Phlox condensata, a rock garden plant popularized in the 1950s by Colorado Springs nurserywoman, Kathleen Marriage. Photo courtesy CalPhotos.

Seed libraries are another source of characterful seeds–local, historic, or just out of the ordinary. Seed libraries appeared on the community garden scene around 2010, but in the 1980s Gary Nabhan had cofounded Native Seed/SEARCH to support Native American communities as they sought to conserve and disseminate traditional food crops that were fast disappearing. Today their collection contains more than 1900 varieties of plants used by some 50 indigenous groups, as well as crops related to Hispanic and Anglo settlers in the Southwest.

At the Pima County Public Library in downtown Tucson, Arizona, the old card catalogue drawers are repurposed to hold the “Seed Library.” Photo courtesy of Pima County Library

Head-quartered in Tucson, Arizona, in 2012 Native Seed/SEARCH helped the Pima County public library system establish the first of its public seed libraries at the Joel D. Valdez Library, one of the first public-library-run seed exchanges in the country. Here, Tucson gardeners can “check out” up to ten packets of seeds to grow in their own gardens, or in the planters they can rent located around the library’s entrance. In either case, it’s appreciated but not expected that seed library users will return the loan with seed they’ve collected and saved from the harvest. Library branches participating in the program also offer gardening classes…and gardening books. And for novice seed-gatherers, it’s hard to beat Bill McDorman’s classic guide, Basic Seed-Saving. Or, you could try Seed Starts and Smarts, by yours truly.

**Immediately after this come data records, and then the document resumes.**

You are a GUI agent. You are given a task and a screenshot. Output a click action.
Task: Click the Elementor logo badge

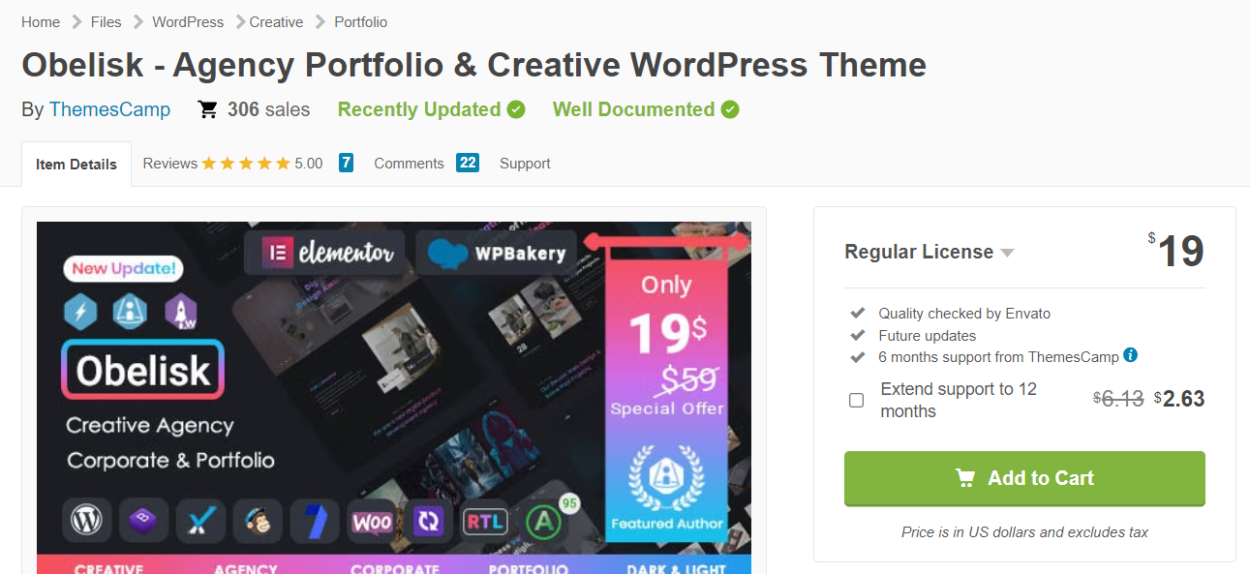324,254
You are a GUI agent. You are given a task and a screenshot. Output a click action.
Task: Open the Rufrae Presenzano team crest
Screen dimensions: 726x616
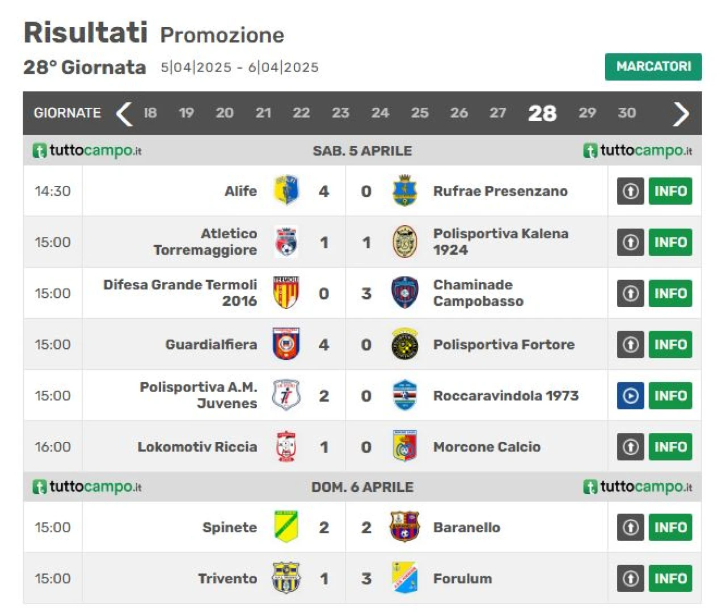point(404,191)
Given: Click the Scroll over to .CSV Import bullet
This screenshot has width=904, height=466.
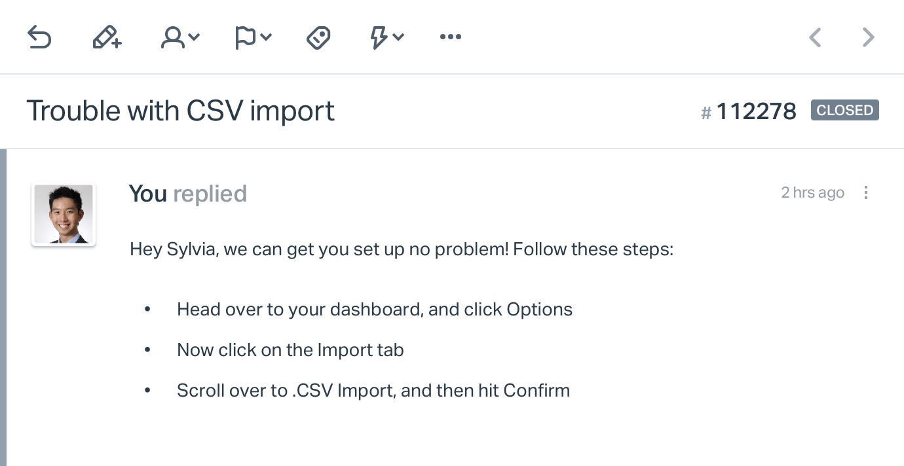Looking at the screenshot, I should click(x=373, y=390).
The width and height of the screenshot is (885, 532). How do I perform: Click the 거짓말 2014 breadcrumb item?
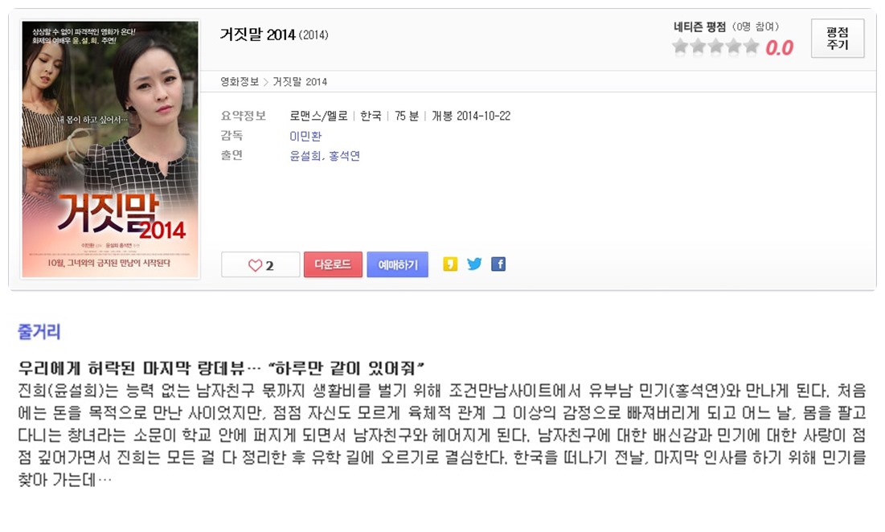click(300, 82)
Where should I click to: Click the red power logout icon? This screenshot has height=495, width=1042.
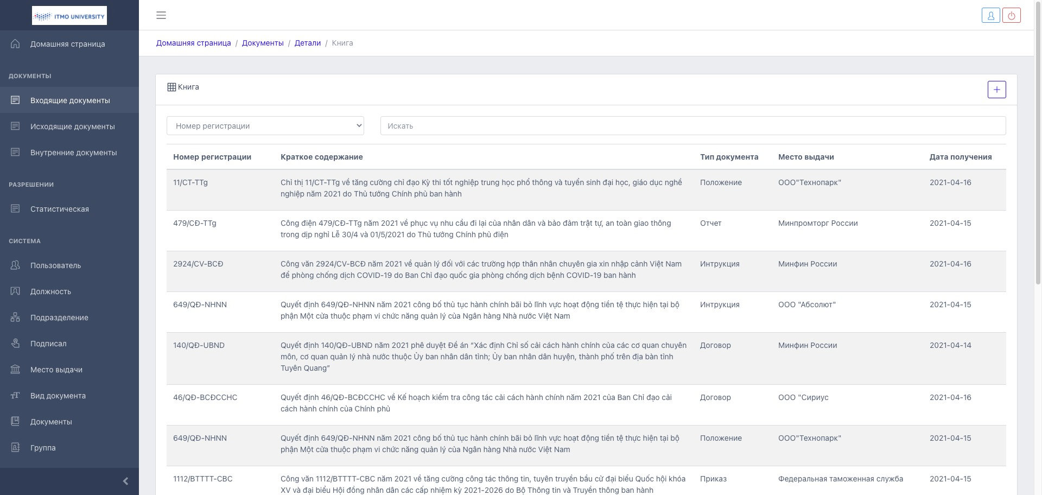(x=1012, y=15)
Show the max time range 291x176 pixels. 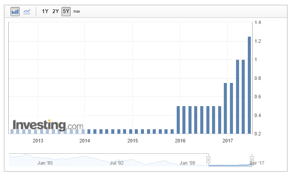click(77, 11)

Available as an e-book, my own contribution to the joys of seed-saving.

But to get you started, here are my basic tips to success: Harvest seed as it is ready to drop, or as pods begin to dry or look otherwise ripe. Store seed in a paper envelope—it needs to breathe in storage. Label envelopes clearly with variety and the date harvested. Keep in a cool, dry place until ready to use, and do so within a year as most seed (especially alpine plants!!) should be sown within that time for best results.